Am Niederrhein wächst der Widerstand gegen die Ausweisung von neuen Flächen für die Kiesindustrie. Gestützt wird das von einem Gutachten. In Bedburg-Hau arbeiten Politik, Verwaltung und Anwohner Hand in Hand gegen den Abbau.

Seitdem bekannt geworden ist, dass ein Unternehmen etliche Hektar Land aufgekauft hat, um in Hau Kies auszugraben, laufen die Gegner dieses Plans Sturm. Insgesamt geht es um 34.000 Quadratmeter zwischen Antoniterstraße und Saalstraße, auf denen abgegraben werden soll. Anwohner befürchten Lärmbelästigung und erhöhtes Verkehrsaufkommen durch die Kieslaster, Umweltschützer warnen vor einem tiefen Eingriff in die Natur. Auch die Lokalpolitik steht dem geplanten Kiesabbau, der 2020 beginnen soll, ablehnend gegenüber.

Bedburg-Haus Bürgermeister Peter Driessen nahm am Dienstagabend auf einer von Anwohnern organisierten Bürgerversammlung in der Antoniterklause, am Rand des geplanten Abbaugebiets, teil. Auch er ist ein Gegner eines weiteren Kiesabbaus in Hau. „Wir prüfen derzeit, wie wir dagegen vorgehen können, und haben dazu einen Anwalt eingeschaltet“, sagt Driessen im Gespräch mit unserer Redaktion. Der Unternehmer habe ihm Gespräch erläutert, dass, wenn es zum Abbau kommen wird, künftig fünf bis zehn Kieslaster täglich fahren werden. „Aber man weiß ja nicht, ob man sich darauf verlassen kann, dass es dabei bleibt“, sagt Driessen. Genaueres könne man erst sagen, sobald der Antrag  für den Kiesaubau eingegangen ist. Das sei bislang aber noch nicht geschehen, so Elke Sanders vom Kreis Kleve auf Anfrage unserer Redaktion.
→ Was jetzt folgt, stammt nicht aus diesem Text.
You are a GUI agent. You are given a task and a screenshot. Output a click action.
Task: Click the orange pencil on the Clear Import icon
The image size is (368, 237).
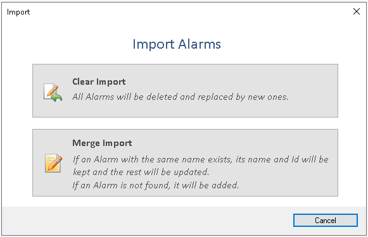tap(53, 90)
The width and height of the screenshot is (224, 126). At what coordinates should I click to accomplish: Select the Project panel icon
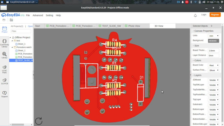pos(4,30)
Mit dem Kampf gegen Auskiesungen sind die Bedburg-Hauer nicht alleine. Eine Delegation vom Niederrhein hat im Düsseldorfer Landtag acht Aktenordner mit 12.000 Unterschriften gegen den Kiesabbau am Niederrhein übergeben. Und Kamp-Lintforts Bürgermeister Christoph Landscheidt hat dort in der ersten Anhörung des neuen Landesentwicklungsplans (LEP) die Gelegenheit wahrgenommen, die Ergebnisse eines Gutachtens vorzustellen. Der Gutachter kommt zu dem Ergebnis, dass die geplanten Änderungen des LEPs zur Auskiesung am Niederrhein vor Gericht juristisch anfechtbar seien. Die Verlängerung des Versorgungszeitraums von 20 auf 25 Jahre entspreche nicht den Anforderungen des Raumordnungsgesetzes. Die Landesregierung habe es versäumt, zu ermitteln, welchen Bedarf sie eigentlich sichern wolle. „Wir wollen nicht vor Gericht gehen und klagen“, betonte Wesels Landrat Ansgar Müller bei einer Pressekonferenz, an der zahlreiche Mitglieder des Aktionsbündnisses Niederrhein-Appell teilnahmen. Darin haben sich Gruppen zusammengeschlossen, die den Kiesabbau am Niederrhein kritisieren. „Wir möchten Einfluss auf das Verfahren nehmen und den Landtag bewegen, von den Planungen Abstand zu nehmen. Das Gutachten belegt, dass die heutige Bedarfsregelung einer rechtlichen Betrachtung nicht Stand hält“, so  Ansgar Müller.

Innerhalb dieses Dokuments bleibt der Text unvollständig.